Troubleshooting
Common failure modes — what the symptom looks like, what's actually wrong, and how to fix it.
If you don't see your problem here, check Errors for the full code table.
401 Unauthorized
Symptom: every call returns 401, even with what looks like a valid key.
Most likely:
- Wrong header format. The header must be
Authorization: Bearer <key>— case-sensitive onBearer, with exactly one space. - Key was revoked. Check the keys table in the dashboard — revoked keys disappear from it. Mint a new one.
- Key expired. Default expiry is 90 days from mint. Expired keys also disappear from the dashboard.
- You're calling the dashboard API with a bearer token.
tensorloop.tech/api/*uses session cookies, not keys. You wantlitellm.tensorloop.tech/v1/*for inference.
403 Forbidden on a model that worked yesterday
Symptom: a key that has been calling gpt-4o-mini happily starts returning 403.
Almost always: the request is targeting a different model ID than the one in the key's allowlist. Open the keys table and confirm the exact model strings the key is scoped to. Model IDs are case- and dash-sensitive.
If you're on free, the only allowed model is gpt-4o-mini. Free keys cannot call any other model regardless of what you type.
429 Too Many Requests
Two distinct causes return the same code:
- RPM cap hit. You sent more requests in the last 60 seconds than the key's rate limit allows. Back off and retry — the bucket is rolling.
- Budget exhausted. The key has spent its USD ceiling for the current 30-day window. The dashboard will mark the key with a red Budget exhausted badge. Wait for the window to roll, or mint a new key with a higher budget.
The error body distinguishes them:
{ "error": { "type": "rate_limit_error", "message": "..." } }
{ "error": { "type": "budget_exceeded", "message": "..." } }"My spend looks wrong"
Spend is reported by the upstream LiteLLM proxy after the request completes. A few things cause confusion:
- Streaming completions charge for the full output, not the bytes you actually read. Aborting mid-stream does not reduce cost.

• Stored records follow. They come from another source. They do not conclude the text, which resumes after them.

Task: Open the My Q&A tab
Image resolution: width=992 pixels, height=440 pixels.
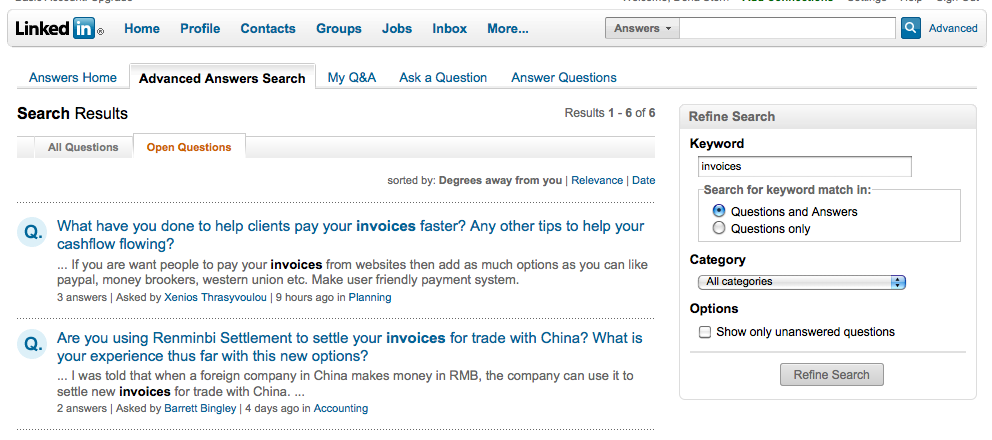Action: [x=352, y=77]
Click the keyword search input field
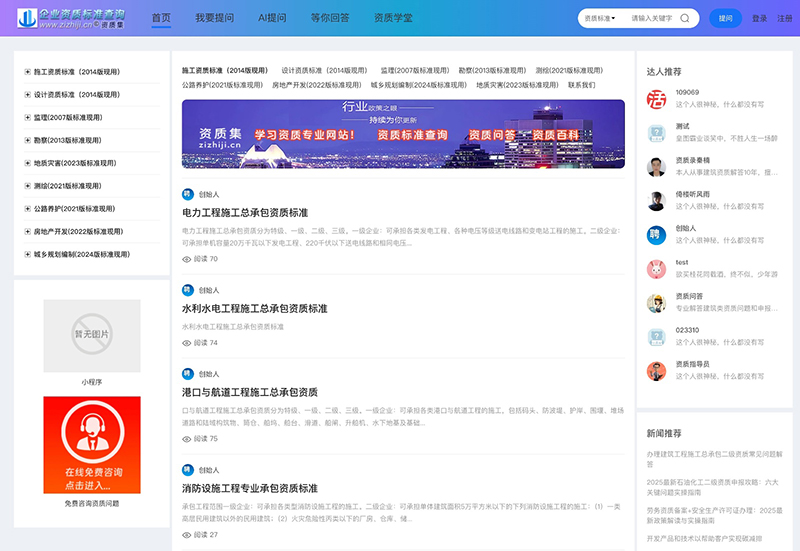The image size is (800, 551). point(652,18)
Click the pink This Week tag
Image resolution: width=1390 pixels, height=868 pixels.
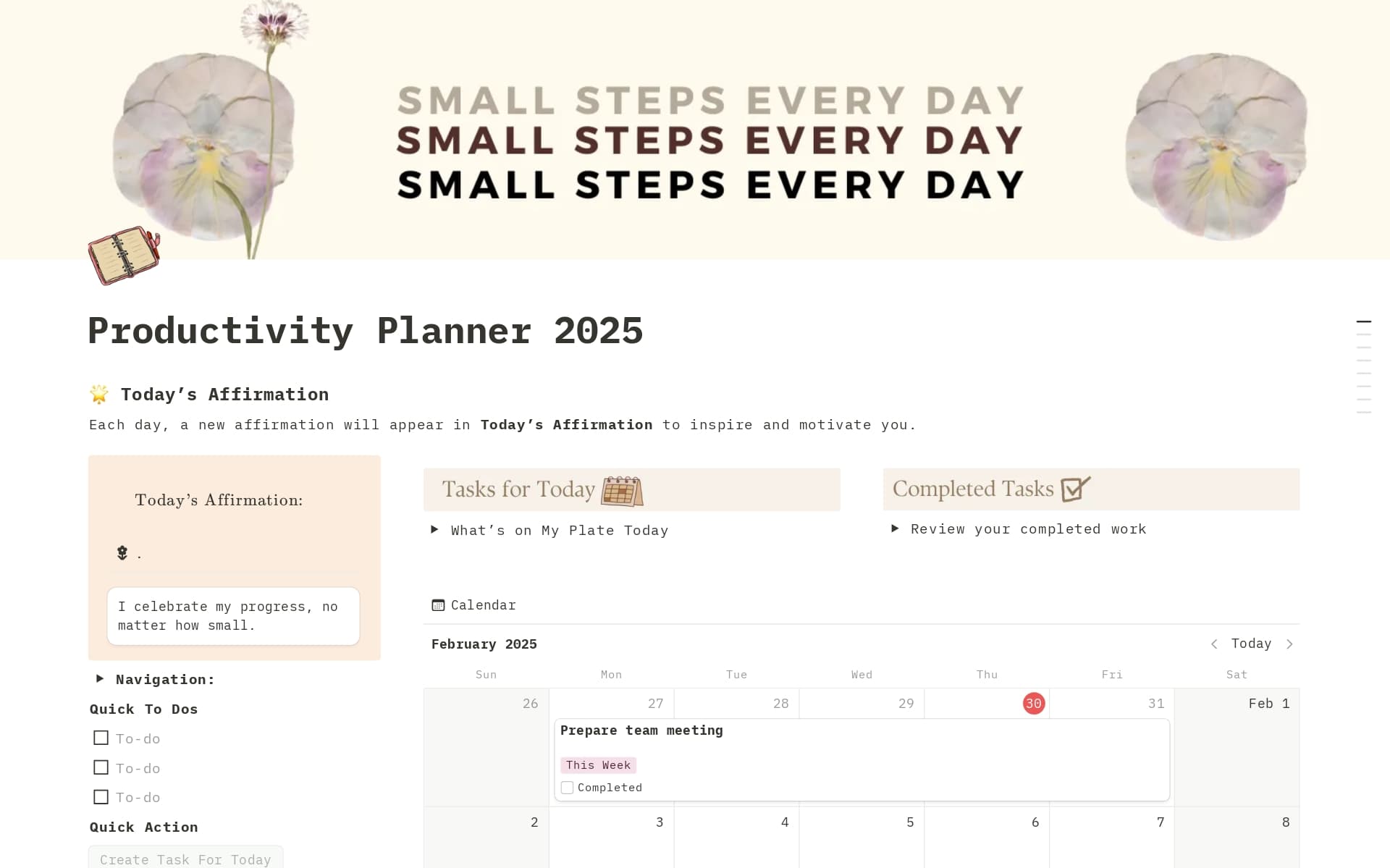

- Failed requests don't charge. If the upstream model errored, you don't pay.
- Rounding. Spend is stored to four decimal places, so a single sub-cent call may show as
$0.0000in Activity but still count toward the budget bucket.
Cross-check by looking at the Activity page, which lists per-call tokens and cost.
Streams disconnect early
Symptom: SSE stream cuts off before data: [DONE].
Possible causes:
- Intermediate proxy timeout. Some serverless platforms idle out long-running responses. Tune your runtime or use a non-edge function.
- Client-side fetch buffering. Native
fetchin some environments buffers until headers flush. Use a streaming library (eventsource-parserfor JS, the OpenAI SDK'sstream=Truefor Python). - The model finished naturally. Check
finish_reason—stop,length, andcontent_filterare all valid terminations.
"OpenAI SDK can't find the model"
Symptom: openai.NotFoundError: model not found.
The OpenAI SDK does a GET /v1/models under the hood for some helpers. If your key's plan filter doesn't include the model, you get a 404 even though chat completions would have worked. Verify with curl:
curl https://litellm.tensorloop.tech/v1/models \
-H "Authorization: Bearer $TENSORLOOP_KEY"If the model isn't in the list, you're on the wrong plan or the wrong key.
Base URL mistakes
The single most common integration bug. The correct base URL is:
https://litellm.tensorloop.tech/v1Wrong:
https://tensorloop.tech/v1— that's the marketing site.https://api.tensorloop.tech/v1— no such host.https://litellm.tensorloop.tech(no/v1) — SDK will append paths wrong.
In the OpenAI SDK, this is baseURL (JS) or base_url (Python).
CORS errors in the browser
You should not call TensorLoop from the browser at all — your key would be exposed in DevTools. Proxy through your own backend.
If you absolutely must call from the browser (e.g. internal tooling on a private network), proxy through a same-origin route handler and forward the request server-side. See the JavaScript examples for a Next.js route handler.
Still stuck
Open the Activity page and find the failing call. The cost and tokens columns confirm whether the request even reached the model, and the timestamp pinpoints when it failed. Then re-check Errors for the exact code.